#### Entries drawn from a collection
※ ※ ※

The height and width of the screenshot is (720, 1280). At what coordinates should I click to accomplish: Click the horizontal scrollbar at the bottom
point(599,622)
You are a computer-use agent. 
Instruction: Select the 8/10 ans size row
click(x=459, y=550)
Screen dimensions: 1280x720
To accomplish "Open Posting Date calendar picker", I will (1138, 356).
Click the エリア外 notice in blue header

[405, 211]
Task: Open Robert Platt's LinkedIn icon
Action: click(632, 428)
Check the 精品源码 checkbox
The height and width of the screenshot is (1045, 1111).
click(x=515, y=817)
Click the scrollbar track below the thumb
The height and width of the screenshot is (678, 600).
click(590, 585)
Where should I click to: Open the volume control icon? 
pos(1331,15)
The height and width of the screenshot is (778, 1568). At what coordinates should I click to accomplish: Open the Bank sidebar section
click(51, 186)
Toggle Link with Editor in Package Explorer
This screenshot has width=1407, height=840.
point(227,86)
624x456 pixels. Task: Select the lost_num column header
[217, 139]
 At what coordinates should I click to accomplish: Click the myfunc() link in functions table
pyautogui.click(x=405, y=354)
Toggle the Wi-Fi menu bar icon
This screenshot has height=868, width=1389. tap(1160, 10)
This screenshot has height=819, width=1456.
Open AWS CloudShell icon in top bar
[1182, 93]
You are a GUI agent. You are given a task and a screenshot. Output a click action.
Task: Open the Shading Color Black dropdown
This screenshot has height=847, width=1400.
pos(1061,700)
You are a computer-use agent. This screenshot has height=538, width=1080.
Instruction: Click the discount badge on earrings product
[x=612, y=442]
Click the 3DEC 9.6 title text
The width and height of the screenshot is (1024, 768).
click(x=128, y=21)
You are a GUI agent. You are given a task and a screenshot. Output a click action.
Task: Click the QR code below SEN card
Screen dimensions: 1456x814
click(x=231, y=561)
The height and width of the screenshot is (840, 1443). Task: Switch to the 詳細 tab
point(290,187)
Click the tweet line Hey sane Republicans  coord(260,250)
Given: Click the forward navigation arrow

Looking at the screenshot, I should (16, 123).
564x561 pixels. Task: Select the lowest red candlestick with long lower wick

※ ※ ※

#### Given exercise
Write out all of the lines above without changing a single character.

#### Completed task
The height and width of the screenshot is (720, 1280). At what coordinates should I click to accomplish: Click the horizontal scrollbar at the bottom
point(599,622)
You are a computer-use agent. 
Instruction: Select the 8/10 ans size row
click(x=459, y=550)
Screen dimensions: 1280x720
To accomplish "Open Posting Date calendar picker", I will (1138, 356).
Click the エリア外 notice in blue header

[405, 211]
Task: Open Robert Platt's LinkedIn icon
Action: click(632, 428)
Check the 精品源码 checkbox
The height and width of the screenshot is (1045, 1111).
click(x=515, y=817)
Click the scrollbar track below the thumb
The height and width of the screenshot is (678, 600).
click(590, 585)
Where should I click to: Open the volume control icon? 
pos(1331,15)
The height and width of the screenshot is (778, 1568). At what coordinates should I click to accomplish: Open the Bank sidebar section
click(51, 186)
Toggle Link with Editor in Package Explorer
This screenshot has width=1407, height=840.
point(227,86)
624x456 pixels. Task: Select the lost_num column header
[217, 139]
 At what coordinates should I click to accomplish: Click the myfunc() link in functions table
pyautogui.click(x=405, y=354)
Toggle the Wi-Fi menu bar icon
This screenshot has height=868, width=1389. tap(1160, 10)
This screenshot has height=819, width=1456.
Open AWS CloudShell icon in top bar
[1182, 93]
You are a GUI agent. You are given a task and a screenshot. Output a click action.
Task: Open the Shading Color Black dropdown
This screenshot has height=847, width=1400.
pos(1061,700)
You are a computer-use agent. This screenshot has height=538, width=1080.
Instruction: Click the discount badge on earrings product
[x=612, y=442]
Click the 3DEC 9.6 title text
The width and height of the screenshot is (1024, 768).
click(x=128, y=21)
You are a GUI agent. You are given a task and a screenshot. Output a click action.
Task: Click the QR code below SEN card
Screen dimensions: 1456x814
click(x=231, y=561)
The height and width of the screenshot is (840, 1443). Task: Switch to the 詳細 tab
point(290,187)
Click the tweet line Hey sane Republicans  coord(260,250)
Given: Click the forward navigation arrow

Looking at the screenshot, I should (16, 123).
564x561 pixels. Task: Select the lowest red candlestick with long lower wick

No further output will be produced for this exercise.